2017 MAZDA MX5 RF VIDEO REVIEW
2017 MAZDA MX5 RF VIDEO REVIEW BY AUTO CRITIC STEVE HAMMES
Whether you’re a weekend racer or top down joyrider, the Miata has been the roadster of choice for more than a million drivers. But there’s never been one as sexy as this…the MX-5 RF is the new power retractable hardtop that’s turning heads.
With the roof up in this exceptionally unique Ceramic Metallic paint accented with dark wheels, red brake calipers and black aero kit, the new RF is the seductive fastback of posters and concept cars. Mazda has been offering a folding hardtop version of the Miata for many years but this time they’ve aimed to make it more distinct and premium. After toying with a number of approaches to creating this beautiful silhouette while largely preserving the 4 ½ cubic feet of cargo volume, engineers developed this ingenious folding top that isn’t pure convertible as much as it is targa. It takes 13 seconds to deploy and is fully automatic with nothing more to do than hold a switch, though the car basically needs to be stationary for it to work. How can you not love the look? Visually, it’s far more alluring than the soft top, adds only a little more than 100 pounds and divvies up the weight distribution to a perfect 50/50. There’s no base Sport model as with the soft top so this MX-5 Club is the entry trim with an MSRP of $32,430; a premium of $2,025.
This is my 3rd spin of this current Mazda chassis but my first ever of a club model. This one is setup for more than just weekend cruising. The ride is noticeably firmer in the name of advanced handling, likely too much so for the casual Miata customer. Otherwise, the RF experience is very much the same. Yes, there’s more wind noise but it barely invades the cabin so easy conversation is still possible. This model is the better looking weekend toy everyone wishes they had in their garage.
The sport tuned suspension replete with stouter Bilstein dampers and a shock tower brace for added stiffness give the Club model an extra edge to its everyday ride quality but feels wonderfully capable behind the wheel when the roads turn twisty. This one also includes a torque sensing limited slip differential to keep those rear summer-use Potenzas firmly in the game. Now, if you forgo the 6-speed manual and opt for the 6-speed automatic you don’t get these goodies nor can you opt for the Brembo/BBS package with the namesake calipers and rotors on the front and lightweight wheels all around. This $3,400 grouping also includes all of the appearance bits like the front air dam. Though it’s not as fuel efficient as the automatic, the joy of driving the Miata without this straightforward, easy to modulate, quick-shifting 6-speed is greatly reduced.

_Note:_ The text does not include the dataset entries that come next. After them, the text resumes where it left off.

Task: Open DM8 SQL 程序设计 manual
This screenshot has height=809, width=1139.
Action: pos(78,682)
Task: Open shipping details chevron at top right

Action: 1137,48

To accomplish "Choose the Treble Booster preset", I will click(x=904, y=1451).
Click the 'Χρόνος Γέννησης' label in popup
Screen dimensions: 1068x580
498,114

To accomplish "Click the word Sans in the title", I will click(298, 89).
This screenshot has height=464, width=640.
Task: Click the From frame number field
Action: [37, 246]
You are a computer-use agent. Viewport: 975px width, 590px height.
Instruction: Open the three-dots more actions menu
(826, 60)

If you’ve never been in a Miata, it’s like actually driving a toy car. At 6’ 1” and no seat height adjustment you feel exposed to the elements but in a cool way. There’s no hiding in here. Frankly, the driver’s seat does no good for my lower back so driving this for great distances is not for me. But the pedals are close together for those who partake in heel-toe downshifts, the steering is electric assisted but feels old school hydraulic and its sheer size makes everyone feel like a racer. And unlike the high-powered, expensive roadsters, Shaq would nickname this one the Big Fundamental. Spirited driving is done safely because the Miata is gradual and predictable in its handling. You can really feel what’s happening at the rear wheels and react accordingly. It’s pure and organic driving unlike anything else currently available. And that’s why it’s beloved. Yes, I do wish for a little more than 155 horsepower from the 2.0-liter engine…a common complaint throughout the Mazda lineup these days. Even with special effects amplifying its sound, this isn’t the engine or exhaust note of your sports car dreams. But it’ll net about 30mpg, preferring premium. It’s not fast per se, but in 3rd gear on your favorite rural road, it’ll keep you entertained all day.
Never mind the non-navigation equipped Mazda Connect system – it’s fatally flawed. The only cool thing about it is the 9-speaker Bose sound system with headrest mounted speakers. For 2017, blind spot monitoring and rear cross traffic alert are now standard. No backup cam, however.
Priced here at $36,255 the MX-5 RF – short for retractable fastback – is a gorgeous addition to the Miata lineup.